Stored data
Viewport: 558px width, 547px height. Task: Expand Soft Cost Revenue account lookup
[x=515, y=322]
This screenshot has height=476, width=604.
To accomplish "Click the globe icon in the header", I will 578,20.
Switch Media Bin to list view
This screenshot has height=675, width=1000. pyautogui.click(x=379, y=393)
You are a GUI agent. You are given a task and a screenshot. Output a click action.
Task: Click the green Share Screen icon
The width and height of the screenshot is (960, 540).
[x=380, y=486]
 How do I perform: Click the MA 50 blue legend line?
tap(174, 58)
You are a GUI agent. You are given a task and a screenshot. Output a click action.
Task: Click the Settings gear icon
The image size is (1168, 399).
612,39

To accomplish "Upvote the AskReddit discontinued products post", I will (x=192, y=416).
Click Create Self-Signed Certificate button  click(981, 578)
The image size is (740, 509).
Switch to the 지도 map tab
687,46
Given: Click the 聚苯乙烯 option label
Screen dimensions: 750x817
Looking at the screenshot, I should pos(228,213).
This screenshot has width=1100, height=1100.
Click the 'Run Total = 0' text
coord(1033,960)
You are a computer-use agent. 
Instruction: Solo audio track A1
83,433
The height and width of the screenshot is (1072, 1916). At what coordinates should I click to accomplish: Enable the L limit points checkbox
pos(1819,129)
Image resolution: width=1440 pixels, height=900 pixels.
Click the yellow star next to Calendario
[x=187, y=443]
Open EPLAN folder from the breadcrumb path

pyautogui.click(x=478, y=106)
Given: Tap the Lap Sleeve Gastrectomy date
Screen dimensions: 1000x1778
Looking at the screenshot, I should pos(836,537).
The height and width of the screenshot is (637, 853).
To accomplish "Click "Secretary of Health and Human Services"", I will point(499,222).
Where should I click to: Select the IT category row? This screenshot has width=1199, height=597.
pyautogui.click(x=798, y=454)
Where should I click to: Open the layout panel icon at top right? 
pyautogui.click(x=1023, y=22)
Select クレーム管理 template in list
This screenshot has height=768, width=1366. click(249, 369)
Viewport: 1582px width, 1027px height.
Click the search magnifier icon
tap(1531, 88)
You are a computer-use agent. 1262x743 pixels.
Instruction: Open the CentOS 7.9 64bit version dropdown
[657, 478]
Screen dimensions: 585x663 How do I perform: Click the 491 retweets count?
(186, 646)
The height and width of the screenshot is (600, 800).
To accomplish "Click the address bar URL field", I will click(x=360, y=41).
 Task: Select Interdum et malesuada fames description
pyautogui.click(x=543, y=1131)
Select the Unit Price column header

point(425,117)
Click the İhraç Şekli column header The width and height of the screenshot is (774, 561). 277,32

* _WORK ORDER_:
Above are the records; copy exactly the lines from the line with "Image resolution: width=1440" through the line with "The height and width of the screenshot is (637, 853).", both included.

* _RESPONSE FOR THIS EXERCISE_:
Image resolution: width=1440 pixels, height=900 pixels.
Click the yellow star next to Calendario
[x=187, y=443]
Open EPLAN folder from the breadcrumb path

pyautogui.click(x=478, y=106)
Given: Tap the Lap Sleeve Gastrectomy date
Screen dimensions: 1000x1778
Looking at the screenshot, I should pos(836,537).
The height and width of the screenshot is (637, 853).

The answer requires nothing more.